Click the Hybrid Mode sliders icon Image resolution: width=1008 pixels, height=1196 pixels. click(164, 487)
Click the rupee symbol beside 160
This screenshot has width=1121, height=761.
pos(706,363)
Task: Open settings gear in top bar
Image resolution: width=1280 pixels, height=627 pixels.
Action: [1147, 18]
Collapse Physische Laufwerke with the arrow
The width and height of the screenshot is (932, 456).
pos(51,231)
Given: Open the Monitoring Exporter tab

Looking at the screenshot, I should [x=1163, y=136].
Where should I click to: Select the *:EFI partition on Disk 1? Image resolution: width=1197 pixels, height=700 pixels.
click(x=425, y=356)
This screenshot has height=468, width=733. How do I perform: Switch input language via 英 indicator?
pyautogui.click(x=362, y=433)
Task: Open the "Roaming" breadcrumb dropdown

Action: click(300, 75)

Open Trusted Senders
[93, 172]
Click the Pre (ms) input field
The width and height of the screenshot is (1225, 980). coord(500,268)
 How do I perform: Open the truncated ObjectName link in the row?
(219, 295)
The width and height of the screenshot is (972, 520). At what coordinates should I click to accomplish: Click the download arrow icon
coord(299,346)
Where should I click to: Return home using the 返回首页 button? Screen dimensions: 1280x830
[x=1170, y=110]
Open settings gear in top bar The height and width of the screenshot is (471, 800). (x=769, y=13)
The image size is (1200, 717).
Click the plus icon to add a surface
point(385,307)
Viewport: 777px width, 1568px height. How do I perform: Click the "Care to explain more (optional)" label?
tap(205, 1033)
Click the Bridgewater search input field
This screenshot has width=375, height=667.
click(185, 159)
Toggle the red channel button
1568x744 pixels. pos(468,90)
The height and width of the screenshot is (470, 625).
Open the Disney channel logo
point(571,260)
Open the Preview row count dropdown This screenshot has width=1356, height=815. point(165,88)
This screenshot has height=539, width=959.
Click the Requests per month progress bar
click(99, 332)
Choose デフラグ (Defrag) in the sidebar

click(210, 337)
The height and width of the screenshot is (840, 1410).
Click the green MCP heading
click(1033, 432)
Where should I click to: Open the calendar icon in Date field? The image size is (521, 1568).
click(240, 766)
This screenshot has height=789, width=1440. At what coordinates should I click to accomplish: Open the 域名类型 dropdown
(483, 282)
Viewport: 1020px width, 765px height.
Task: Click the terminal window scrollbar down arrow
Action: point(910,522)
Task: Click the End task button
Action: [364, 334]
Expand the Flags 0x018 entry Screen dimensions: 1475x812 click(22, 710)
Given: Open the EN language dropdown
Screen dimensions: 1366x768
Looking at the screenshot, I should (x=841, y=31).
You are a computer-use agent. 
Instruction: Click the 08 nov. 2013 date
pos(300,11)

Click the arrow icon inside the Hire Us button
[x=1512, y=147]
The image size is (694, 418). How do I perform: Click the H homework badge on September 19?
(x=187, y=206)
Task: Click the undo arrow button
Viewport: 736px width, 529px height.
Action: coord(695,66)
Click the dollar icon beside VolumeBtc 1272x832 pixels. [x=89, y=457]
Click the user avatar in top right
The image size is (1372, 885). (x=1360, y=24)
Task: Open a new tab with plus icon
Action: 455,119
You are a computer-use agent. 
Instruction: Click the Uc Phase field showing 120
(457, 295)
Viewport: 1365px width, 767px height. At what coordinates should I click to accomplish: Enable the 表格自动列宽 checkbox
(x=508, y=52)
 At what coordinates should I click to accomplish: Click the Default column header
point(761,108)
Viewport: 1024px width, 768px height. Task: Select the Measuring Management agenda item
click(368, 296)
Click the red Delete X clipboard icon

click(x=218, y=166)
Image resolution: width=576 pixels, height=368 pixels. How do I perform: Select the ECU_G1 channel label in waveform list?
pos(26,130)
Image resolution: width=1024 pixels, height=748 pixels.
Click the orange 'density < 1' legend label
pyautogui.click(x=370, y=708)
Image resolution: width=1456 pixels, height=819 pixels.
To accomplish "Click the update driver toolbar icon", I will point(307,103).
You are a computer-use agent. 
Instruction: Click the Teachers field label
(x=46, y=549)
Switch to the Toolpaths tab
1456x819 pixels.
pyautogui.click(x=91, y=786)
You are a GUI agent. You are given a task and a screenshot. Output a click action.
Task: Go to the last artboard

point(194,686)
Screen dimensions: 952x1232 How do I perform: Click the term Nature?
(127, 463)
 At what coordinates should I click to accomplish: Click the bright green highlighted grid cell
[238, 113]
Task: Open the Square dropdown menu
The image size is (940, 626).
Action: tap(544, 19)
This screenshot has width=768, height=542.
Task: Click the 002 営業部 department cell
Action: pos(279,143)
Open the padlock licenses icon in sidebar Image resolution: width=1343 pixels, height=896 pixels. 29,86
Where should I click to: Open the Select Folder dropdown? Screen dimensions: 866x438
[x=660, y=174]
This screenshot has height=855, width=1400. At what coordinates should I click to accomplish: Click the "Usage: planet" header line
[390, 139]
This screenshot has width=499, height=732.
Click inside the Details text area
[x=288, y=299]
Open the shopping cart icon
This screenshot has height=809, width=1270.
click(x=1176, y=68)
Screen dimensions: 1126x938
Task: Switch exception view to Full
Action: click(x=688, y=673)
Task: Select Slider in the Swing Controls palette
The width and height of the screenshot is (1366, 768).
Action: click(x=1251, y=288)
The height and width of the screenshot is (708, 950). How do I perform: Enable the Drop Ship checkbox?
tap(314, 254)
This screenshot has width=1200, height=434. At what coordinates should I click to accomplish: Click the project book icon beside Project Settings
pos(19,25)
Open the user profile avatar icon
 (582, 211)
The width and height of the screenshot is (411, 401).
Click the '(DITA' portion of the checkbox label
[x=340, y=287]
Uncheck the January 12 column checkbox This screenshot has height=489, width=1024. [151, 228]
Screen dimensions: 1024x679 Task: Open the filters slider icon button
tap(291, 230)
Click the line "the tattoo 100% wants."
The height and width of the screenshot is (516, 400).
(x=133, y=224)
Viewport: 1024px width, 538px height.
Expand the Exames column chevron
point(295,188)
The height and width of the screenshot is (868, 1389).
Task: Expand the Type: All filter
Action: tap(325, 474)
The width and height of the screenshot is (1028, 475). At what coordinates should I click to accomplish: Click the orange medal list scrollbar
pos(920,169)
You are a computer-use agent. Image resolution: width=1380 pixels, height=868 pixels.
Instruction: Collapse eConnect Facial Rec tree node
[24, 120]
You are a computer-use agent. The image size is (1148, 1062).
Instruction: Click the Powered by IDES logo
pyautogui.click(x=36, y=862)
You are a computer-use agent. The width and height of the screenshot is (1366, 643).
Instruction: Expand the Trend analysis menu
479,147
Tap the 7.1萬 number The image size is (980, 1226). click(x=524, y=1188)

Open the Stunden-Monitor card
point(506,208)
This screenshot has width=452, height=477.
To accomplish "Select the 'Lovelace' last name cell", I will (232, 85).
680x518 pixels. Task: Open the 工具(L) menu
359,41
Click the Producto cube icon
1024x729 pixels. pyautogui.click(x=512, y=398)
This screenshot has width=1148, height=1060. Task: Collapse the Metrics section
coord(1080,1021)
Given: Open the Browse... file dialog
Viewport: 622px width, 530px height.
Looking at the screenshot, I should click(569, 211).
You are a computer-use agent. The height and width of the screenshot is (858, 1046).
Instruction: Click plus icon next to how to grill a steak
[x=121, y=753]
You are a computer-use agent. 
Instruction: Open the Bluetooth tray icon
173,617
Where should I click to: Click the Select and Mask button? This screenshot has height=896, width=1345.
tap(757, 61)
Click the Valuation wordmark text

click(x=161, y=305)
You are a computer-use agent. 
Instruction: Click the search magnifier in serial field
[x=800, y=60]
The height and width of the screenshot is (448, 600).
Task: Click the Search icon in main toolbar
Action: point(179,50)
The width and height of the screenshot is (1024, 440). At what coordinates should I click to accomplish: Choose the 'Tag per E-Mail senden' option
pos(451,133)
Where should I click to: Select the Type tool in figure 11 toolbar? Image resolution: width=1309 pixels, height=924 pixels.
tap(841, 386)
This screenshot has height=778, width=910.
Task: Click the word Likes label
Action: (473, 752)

### SET PROBLEM
Can you retype the entries above word for word, starting at the line that contains "This screenshot has width=452, height=477." and ending at the line that contains "[x=121, y=753]", with both of those lines included?

### FULL OUTPUT
This screenshot has width=452, height=477.
To accomplish "Select the 'Lovelace' last name cell", I will (232, 85).
680x518 pixels. Task: Open the 工具(L) menu
359,41
Click the Producto cube icon
1024x729 pixels. pyautogui.click(x=512, y=398)
This screenshot has width=1148, height=1060. Task: Collapse the Metrics section
coord(1080,1021)
Given: Open the Browse... file dialog
Viewport: 622px width, 530px height.
Looking at the screenshot, I should click(569, 211).
You are a computer-use agent. The height and width of the screenshot is (858, 1046).
Instruction: Click plus icon next to how to grill a steak
[x=121, y=753]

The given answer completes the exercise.